Como si el Sr. Sterling no hubiera escuchado las protestas de Vladimir, dice:

—¿Estás seguro, Chrix?

—Completamente.

—En ese caso, sales mañana.

Planean muy bien lo que hará Chrix. Llevara una gruesa soga, por si tiene que juntar cajas de comida, y una bolsa plástica para echar dentro tanto como vea, si es que logra salir.

En mi punto de vista, es una insensatez lo que está haciendo Chrix. Está arriesgando su vida por... todos nosotros. Ni siquiera nos conoce y no nos debe nada. ¿Por qué querría sacrificarse por dieciocho personas que no son nada de él?

Sale muy de mañana, tan seguro que hace preguntarme si realmente es humano. Lo veo salir por la puerta de la residencia del Sr. Sterling, y en un susurro interno me despido de él. Tal vez no lo volvamos a ver.

—¿Crees que regrese? —inquiero.

Somos Maxell y yo cuidando la escotilla 2. Aunque es temprano debemos estar aquí por si a una persona se le ocurre entrar justo a esta residencia para refugiarse o, peor aún, a un no consciente.

—No, no lo creo —responde Maxell.

Entonces le formulo la pregunta que me ronda la mente desde que el Sr. Sterling preguntó quien quería acompañar a Chrix en su viaje sin regreso.

—¿Por qué no levantaste la mano?

Guarda silencio por unos momentos. Cuando comienzo a pensar que no quiere responderme, habla tan bajo que creo imaginarlo:

—No quiero morir. Al menos, no aún. Tengo la esperanza de encontrar a Lyo y Brown.

Maxell piensa lo mismo que yo: Chrix morirá. Lo que me lleva a meditar que seguiremos igual: la comida terminara y no tendremos otra escapatoria. Es retorcido y egoísta que me preocupe más eso que la vida de Chrix, pero en circunstancias como estas, en lo único que se puede pensar es en sobrevivir.

Maxell y yo tomamos el turno completo para vigilar la escotilla 2. Magda nos trae a eso de las tres de la tarde dos latas de frijoles y una botella de agua para cada una. En el transcurso del día no sucede nada fuera de lugar, nos limitamos a hablar brevemente sobre trivialidades y la mayor parte del tiempo ha permanecer en la misma posición como estatuas por horas.

Cuando ha empezado a oscurecer, el Sr. Sterling sube por la escotilla y nos ofrece una taza de café.

—¿No ha llegado Chrix? —pregunta.

Las dos sacudimos la cabeza. Él ni siquiera parece un poco sorprendido o preocupado. Seguro que ya se lo veía venir.

—Le dije que tendría que volver antes de las nueve. Si no regresa...

«Démoslo por muerto», debería decir. Pero no lo dice. Al menos no en voz alta. Sonaría demasiado cruel.

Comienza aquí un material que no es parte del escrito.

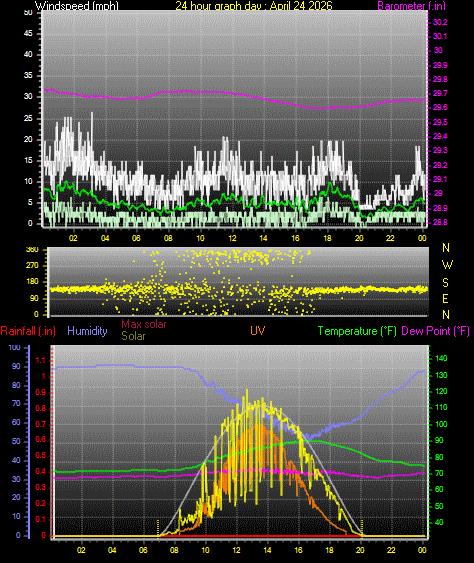Select the Humidity legend label
Image resolution: width=474 pixels, height=563 pixels.
coord(87,331)
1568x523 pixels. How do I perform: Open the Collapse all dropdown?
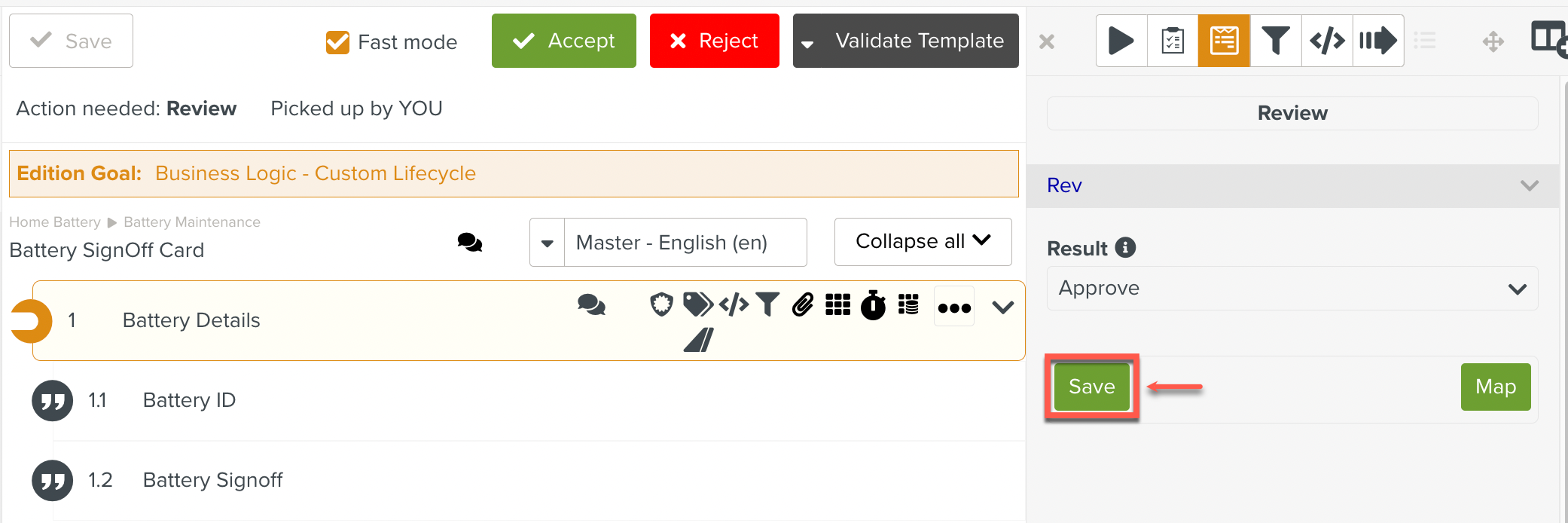pos(923,242)
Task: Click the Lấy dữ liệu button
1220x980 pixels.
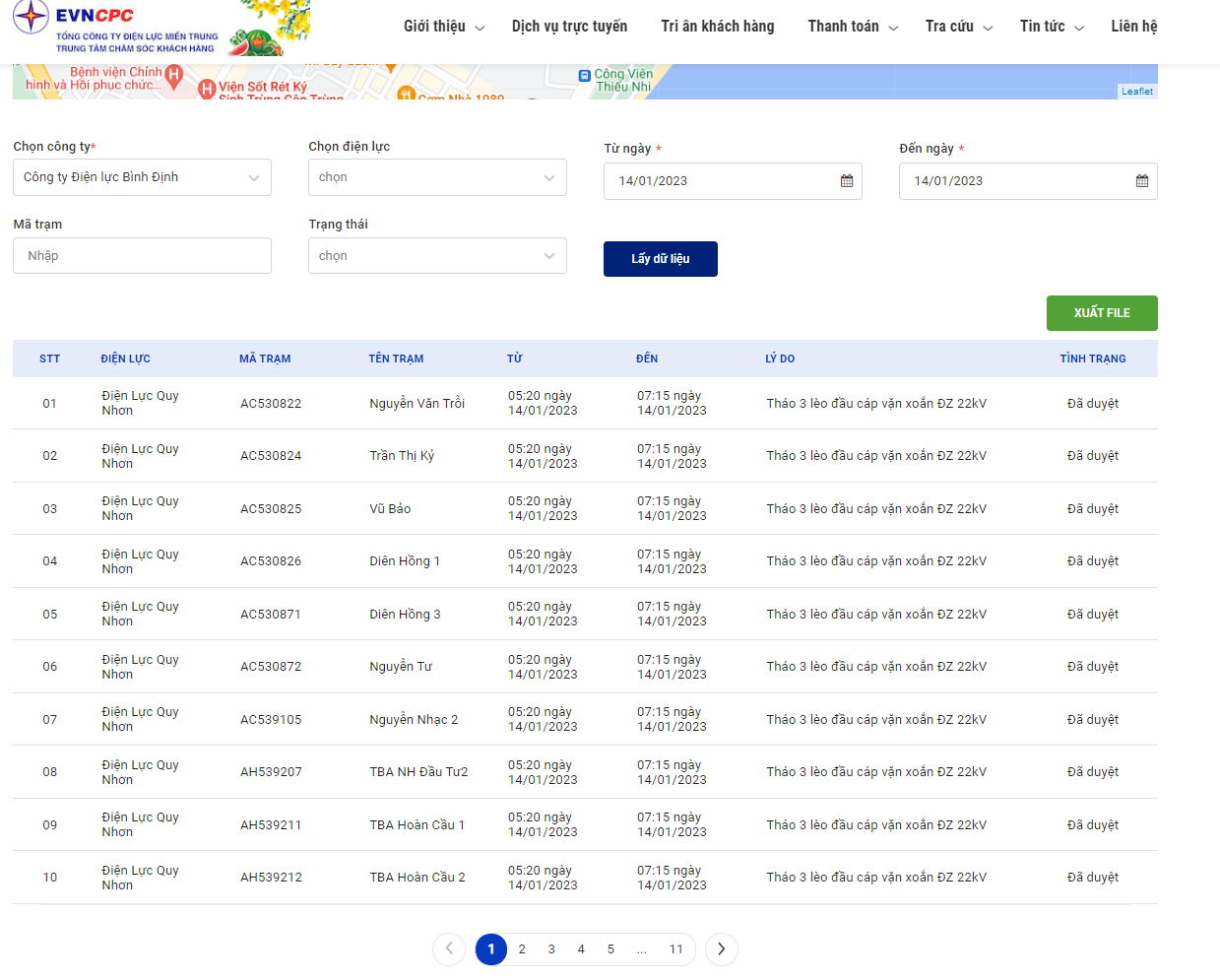Action: (661, 259)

—Pasadas las nueve, aseguramos la puerta —dice Maxell.

El Sr. Sterling permanece unos minutos con nosotras, observando de vez en cuando la puerta, por si es que Chrix entra por ella cargado la bolsa repleta de comida. Pero cuando se hace a la idea de que tal vez no regrese, baja los peldaños y nos grita antes de descender:

—¡Aseguren la puerta a las nueve!

Con o sin Chrix.

Nueve en punto. Es lo que anuncia la manecilla de mi reloj de mano. Maxell también lo ha visto en el suyo.

—Esperemos cinco minutos —propone.

Me entretengo esos cinco minutos jugando con una pequeña piedra, lanzándola en el aire y tomándola de nuevo cuando baja. Los cinco minutos se vuelven diez, y después veinte. Maxell se levanta de la silla estirando los músculos agarrotados y se posa en la puerta.

—Cerrémosla ya. —Escucho claramente el chasquido de la cerradura—. No volverá.

Durante la cena, nadie pregunta por Chrix. Y cuando todos se van a sus catres y las velas son apagadas, de una lista mental donde aparecemos los diecinueve tacho el nombre de Chrix. Y me pregunto, antes de caer en el sueño, quien será el próximo.